Response to a SyncOffer. Contains entries the offerer is missing.

```
{
    "entries": [Entry, ...],    // Entries the peer needs, in topological order
    "need":   [[u8; 32], ...]   // Hashes the sender still needs (false-positive resolution)
}
```

**Topological order**: entries are sorted so that every entry's `next` references appear before it in the list. This allows the receiver to apply them in order without missing dependencies.

### Snapshot

Full state transfer for bootstrapping new peers.

```
{
    "entries": [Entry, ...]   // ALL entries, in topological order
}
```

## Bloom Filter

Used in SyncOffer to compactly represent which entries the peer has.

### Parameters

```
{
    "bits":       [uint64, ...],   // Bit array, packed into 64-bit words
    "num_bits":   usize,           // Total number of bits
    "num_hashes": uint32,          // Number of hash functions (k)
    "count":      usize            // Number of items inserted
}
```

**Sizing formulas** (standard Bloom filter):
- `m = ceil(-n * ln(p) / ln(2)^2)` where n = expected items, p = false positive rate (default 0.01)
- `k = ceil((m/n) * ln(2))`
- Minimum 64 bits

**Hash function**: BLAKE3 of the entry hash bytes.

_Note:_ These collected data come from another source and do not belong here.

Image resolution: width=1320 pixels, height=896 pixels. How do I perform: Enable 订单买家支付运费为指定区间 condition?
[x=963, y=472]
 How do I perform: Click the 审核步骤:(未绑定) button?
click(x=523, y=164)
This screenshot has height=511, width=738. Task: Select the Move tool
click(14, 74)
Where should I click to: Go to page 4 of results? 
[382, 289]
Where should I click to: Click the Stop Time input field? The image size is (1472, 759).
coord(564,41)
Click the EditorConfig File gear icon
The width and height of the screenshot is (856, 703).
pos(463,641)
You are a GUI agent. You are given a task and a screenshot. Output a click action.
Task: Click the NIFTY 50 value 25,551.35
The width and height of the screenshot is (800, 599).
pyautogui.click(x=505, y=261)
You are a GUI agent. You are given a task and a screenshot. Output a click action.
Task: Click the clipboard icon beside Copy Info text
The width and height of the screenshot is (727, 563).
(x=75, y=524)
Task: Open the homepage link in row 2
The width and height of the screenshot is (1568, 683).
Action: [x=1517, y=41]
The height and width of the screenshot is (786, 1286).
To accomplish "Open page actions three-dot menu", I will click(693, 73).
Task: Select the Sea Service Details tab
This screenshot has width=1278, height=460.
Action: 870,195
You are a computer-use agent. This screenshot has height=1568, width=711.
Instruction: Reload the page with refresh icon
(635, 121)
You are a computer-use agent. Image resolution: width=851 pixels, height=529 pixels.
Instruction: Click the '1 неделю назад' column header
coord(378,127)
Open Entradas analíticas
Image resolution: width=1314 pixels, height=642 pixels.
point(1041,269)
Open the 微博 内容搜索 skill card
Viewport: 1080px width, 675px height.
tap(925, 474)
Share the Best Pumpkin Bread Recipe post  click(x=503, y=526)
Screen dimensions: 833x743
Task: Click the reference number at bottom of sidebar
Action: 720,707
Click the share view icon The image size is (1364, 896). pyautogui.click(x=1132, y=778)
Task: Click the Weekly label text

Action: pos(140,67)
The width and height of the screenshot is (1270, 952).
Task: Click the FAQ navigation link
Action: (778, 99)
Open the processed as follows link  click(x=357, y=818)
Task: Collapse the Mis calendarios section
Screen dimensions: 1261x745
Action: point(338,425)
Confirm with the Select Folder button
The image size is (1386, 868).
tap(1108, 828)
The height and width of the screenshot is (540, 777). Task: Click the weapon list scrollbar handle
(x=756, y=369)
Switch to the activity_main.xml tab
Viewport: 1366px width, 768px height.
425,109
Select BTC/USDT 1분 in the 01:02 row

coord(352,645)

The 32-byte BLAKE3 output is sliced into `k` segments, each modulo `num_bits`, to produce `k` bit positions.

**False positive rate**: ~1% with default parameters. False positives mean an entry is incorrectly reported as "already have it." The `need` field in SyncPayload handles this — if a DAG head is a false positive, the receiver explicitly requests it.

## Protocol Flow

### Normal Sync (Two Peers)

```
A                                    B
│                                    │
│  1. SyncOffer (A's heads + bloom) ──►
│                                    │
│     B computes entries_missing:    │
│     - Walk A's heads              │
│     - For each entry NOT in       │
│       A's bloom → include         │
│     - Force B's heads if not      │
│       in A's heads (C-075)        │
│                                    │
│  ◄── 2. SyncPayload (entries + need)
│                                    │
│  A merges entries into OpLog      │
│  A re-materializes graph          │
│                                    │
│  (Repeat in reverse: B→A)         │
│                                    │
```

### Head Forcing (C-075)

If a Bloom filter false positive hits a DAG-tip entry (head), no ancestor closure can recover it. The fix: always include local heads in the sync payload when they aren't in the remote's heads set. Sending entries the remote already has is harmless (merge is idempotent). Not sending entries the remote needs is data loss.

### Bootstrap (New Peer)

```
A (existing)                    C (new)
│                                │
│  1. C requests snapshot ──────►│
│                                │
│  ◄── 2. Snapshot (all entries) │
│                                │
│  C creates OpLog from entries  │
│  C materializes graph          │
│  C switches to delta sync      │
│                                │
```

## Merge Semantics

### Entry Merge

- Entries are identified by hash — identical hashes are the same entry
- Merging is idempotent: applying the same entry twice has no effect
- Out-of-order entries are retried: if an entry references unknown parents, it's queued and retried after other entries are applied
- The OpLog accepts any valid entry regardless of arrival order

### Conflict Resolution

- **Add-wins**: If one peer removes a node and another adds an edge to it, the add wins after sync
- **Per-property LWW**: Concurrent updates to the same property are resolved by Lamport clock comparison. Higher clock time wins. Equal times: lexicographically lower instance ID wins.
- **Non-conflicting concurrent writes**: Two peers updating different properties on the same node both succeed — neither is lost

## Version Compatibility

The current protocol has no version field in messages. Any change to the Entry format, GraphOp variants, or Bloom filter structure is a breaking change requiring a major version bump of the library.

Future versions may add a protocol version field to SyncOffer for negotiation.